Formada em São Paulo no final de 2017 a Time Bomb Girls é uma das bandas mais legais do rock underground. Integrada pelas explosivas Déia Marinho (baixo/voz), Sayuri Yamamoto (guitarra/voz) e Camila Lacerda (bateria/voz) a TBG é autêntica representante do Manifesto Riot Grrrl, movimento punk rock feminista surgido em Olympia, EUA, que chega às três décadas em 2021.

O trio lançou recentemente o álbum debute “Las Tres Destemidas” (Monstro Records) fazendo um som punk rock/psychobilly de responsa e letras engajadas na busca por igualdade de gênero e direitos mostrando que passam longe de ser só “uma banda de menininhas querendo pagar de bonitinhas em cima do palco”.

Segundo a baixista Déia Marinho, a postura Riot Grrrl do trio tem o intuito de mostrar que bandas de garotas são tão capazes quanto às de meninos, incentivando outras meninas a irem para os palcos. 

“A gente sempre teve que provar mais que qualquer banda de homem. Que somos boas, que podemos tocar tanto quanto os homens em festivais, que compomos, que nosso show é bom. Esse movimento veio para nos dar forças para aguentarmos e lutarmos contra os julgamentos”, afirma a baixista.
A luta contra o machismo/sexismo está presente em canções como “Quando eu crescer”, “Save Me” e, principalmente, “Sobrancelha Selvagem” um protesto direto contra o governo retrógrado e totalitário de Jair Bolsonaro.
“Pode-se trocar “Sobrancelha Selvagem” pelo nome do atual presidente pra entender a letra. Nós como banda, visualizamos a necessidade da luta das mulheres, apoiamos e lutaremos juntas”, atesta Déia Marinho.

Abaixo, a entrevista completa, feita por e-mail, com Déia Marinho, Sayuri Yamamoto e Camila Lacerda. O trio falou de tudo: feminismo, luta por direitos, pandemia (que dúvida) e rock and roll.

Time Bomb Girls (FOTO: DIVULGAÇÃO)

Combate Rock – Em 2021 o Riot Grrrl completa três décadas. Gostaria de saber qual a identificação de vocês com o manifesto que surgiu em Olympia, no estado de Washington, Estados Unidos, e segue sendo um importante marco na luta das bandas femininas em busca de igualdade e direitos.

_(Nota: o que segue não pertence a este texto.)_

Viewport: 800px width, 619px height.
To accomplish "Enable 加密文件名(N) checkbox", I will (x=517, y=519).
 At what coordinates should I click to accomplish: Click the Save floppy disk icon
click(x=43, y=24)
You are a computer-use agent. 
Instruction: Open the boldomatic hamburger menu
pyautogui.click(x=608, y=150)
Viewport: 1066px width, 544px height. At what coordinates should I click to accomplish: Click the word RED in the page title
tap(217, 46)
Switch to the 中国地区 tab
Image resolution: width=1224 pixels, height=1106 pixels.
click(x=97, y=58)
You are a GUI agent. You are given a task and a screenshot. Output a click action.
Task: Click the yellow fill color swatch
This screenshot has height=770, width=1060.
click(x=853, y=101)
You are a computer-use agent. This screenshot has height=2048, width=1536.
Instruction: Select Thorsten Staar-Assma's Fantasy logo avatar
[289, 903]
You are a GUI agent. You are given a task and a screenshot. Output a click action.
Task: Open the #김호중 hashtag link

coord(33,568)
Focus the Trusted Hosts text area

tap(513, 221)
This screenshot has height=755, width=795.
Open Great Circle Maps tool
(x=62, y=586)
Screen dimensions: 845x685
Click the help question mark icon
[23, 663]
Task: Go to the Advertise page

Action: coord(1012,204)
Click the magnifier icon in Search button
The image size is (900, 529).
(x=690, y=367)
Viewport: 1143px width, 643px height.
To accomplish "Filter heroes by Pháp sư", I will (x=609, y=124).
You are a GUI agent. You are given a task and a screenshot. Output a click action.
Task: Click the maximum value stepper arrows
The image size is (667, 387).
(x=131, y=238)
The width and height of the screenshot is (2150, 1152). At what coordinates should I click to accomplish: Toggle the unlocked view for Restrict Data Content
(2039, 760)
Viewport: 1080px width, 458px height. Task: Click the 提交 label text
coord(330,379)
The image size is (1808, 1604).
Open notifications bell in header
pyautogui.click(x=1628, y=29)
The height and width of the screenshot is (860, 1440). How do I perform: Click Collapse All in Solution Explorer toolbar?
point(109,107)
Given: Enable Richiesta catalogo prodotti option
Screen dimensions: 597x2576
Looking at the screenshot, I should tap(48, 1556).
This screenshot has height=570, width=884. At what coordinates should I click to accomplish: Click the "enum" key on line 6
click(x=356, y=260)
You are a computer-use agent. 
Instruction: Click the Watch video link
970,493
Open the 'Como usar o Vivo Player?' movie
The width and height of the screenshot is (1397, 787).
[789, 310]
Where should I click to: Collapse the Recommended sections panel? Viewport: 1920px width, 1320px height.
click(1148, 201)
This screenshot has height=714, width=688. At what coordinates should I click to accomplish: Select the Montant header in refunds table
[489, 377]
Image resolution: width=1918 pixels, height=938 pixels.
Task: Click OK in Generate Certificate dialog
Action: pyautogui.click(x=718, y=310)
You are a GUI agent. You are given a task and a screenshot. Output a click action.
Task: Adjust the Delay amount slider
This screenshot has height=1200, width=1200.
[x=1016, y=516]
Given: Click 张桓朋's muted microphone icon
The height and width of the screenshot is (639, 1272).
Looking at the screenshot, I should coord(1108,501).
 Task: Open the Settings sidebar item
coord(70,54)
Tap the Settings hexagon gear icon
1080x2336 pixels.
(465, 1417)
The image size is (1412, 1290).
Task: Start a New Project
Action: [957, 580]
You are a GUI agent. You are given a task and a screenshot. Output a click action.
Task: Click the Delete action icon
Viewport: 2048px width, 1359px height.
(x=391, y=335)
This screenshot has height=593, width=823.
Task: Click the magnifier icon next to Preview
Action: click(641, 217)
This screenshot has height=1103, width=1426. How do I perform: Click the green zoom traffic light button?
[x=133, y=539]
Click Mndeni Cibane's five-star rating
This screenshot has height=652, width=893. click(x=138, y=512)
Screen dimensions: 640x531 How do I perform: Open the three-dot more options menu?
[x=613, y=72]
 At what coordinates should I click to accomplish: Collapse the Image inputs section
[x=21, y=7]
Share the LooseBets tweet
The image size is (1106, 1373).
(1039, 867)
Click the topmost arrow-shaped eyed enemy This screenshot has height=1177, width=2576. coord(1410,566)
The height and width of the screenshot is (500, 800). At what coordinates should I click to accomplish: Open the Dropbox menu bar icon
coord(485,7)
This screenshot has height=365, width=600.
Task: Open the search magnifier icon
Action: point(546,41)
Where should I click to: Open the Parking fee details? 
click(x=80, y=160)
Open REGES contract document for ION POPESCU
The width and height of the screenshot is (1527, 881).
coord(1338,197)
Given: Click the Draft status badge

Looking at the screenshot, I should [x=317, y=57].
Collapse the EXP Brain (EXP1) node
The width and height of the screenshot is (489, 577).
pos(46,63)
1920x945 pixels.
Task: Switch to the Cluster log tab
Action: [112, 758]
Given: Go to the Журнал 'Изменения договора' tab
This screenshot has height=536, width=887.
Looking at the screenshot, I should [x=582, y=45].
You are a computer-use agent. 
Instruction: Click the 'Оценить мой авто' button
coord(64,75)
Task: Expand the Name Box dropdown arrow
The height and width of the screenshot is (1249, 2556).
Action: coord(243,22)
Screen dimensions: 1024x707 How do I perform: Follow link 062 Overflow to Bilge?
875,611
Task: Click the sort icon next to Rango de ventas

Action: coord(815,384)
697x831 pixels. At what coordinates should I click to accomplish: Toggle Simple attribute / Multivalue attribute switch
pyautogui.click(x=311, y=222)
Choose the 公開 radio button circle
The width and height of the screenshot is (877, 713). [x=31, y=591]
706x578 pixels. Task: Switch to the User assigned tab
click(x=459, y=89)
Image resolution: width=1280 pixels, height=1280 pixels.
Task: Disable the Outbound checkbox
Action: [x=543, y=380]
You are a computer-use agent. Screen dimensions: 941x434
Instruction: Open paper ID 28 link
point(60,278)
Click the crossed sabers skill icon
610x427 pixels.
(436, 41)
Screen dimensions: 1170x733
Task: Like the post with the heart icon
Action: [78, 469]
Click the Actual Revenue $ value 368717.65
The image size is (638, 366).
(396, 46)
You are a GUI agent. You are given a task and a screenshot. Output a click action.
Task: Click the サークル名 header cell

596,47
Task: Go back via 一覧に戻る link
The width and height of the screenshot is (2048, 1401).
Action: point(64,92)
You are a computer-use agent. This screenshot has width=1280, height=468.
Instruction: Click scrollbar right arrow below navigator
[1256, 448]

Déia Marinho – Nossa identificação com o manifesto é na luta pela igualdade de gênero e direitos. Somos 3 mulheres fazendo punk rock, produzindo música, tocando em festivais, dando a cara a tapa em um meio que predomina a imagem masculina. Como já dizia o primeiro manifesto Riot Grrrl escrito por Kathleen Hanna do Bikini Kill “PORQUE nós estamos com raiva da sociedade que nos diz que Garotas = Idiotas, Garotas = ruim, Garotas = fracas”, a gente sempre teve que provar mais que qualquer banda de homem. Que somos boas, que podemos tocar tanto quanto os homens em festivais, que compomos, que nosso show é bom, que não somos só menininhas querendo pagar de bonitinha em cima do palco, que amamos o que fazemos. Provar, provar, provar! Esse movimento veio para nos dar forças para aguentarmos e lutarmos contra os julgamentos.

CR- Vocês se consideram uma banda Riot Grrrl? Sabemos que em 30 anos muita coisa mudou. A sociedade mudou. Como fazem um balanço destes trinta anos?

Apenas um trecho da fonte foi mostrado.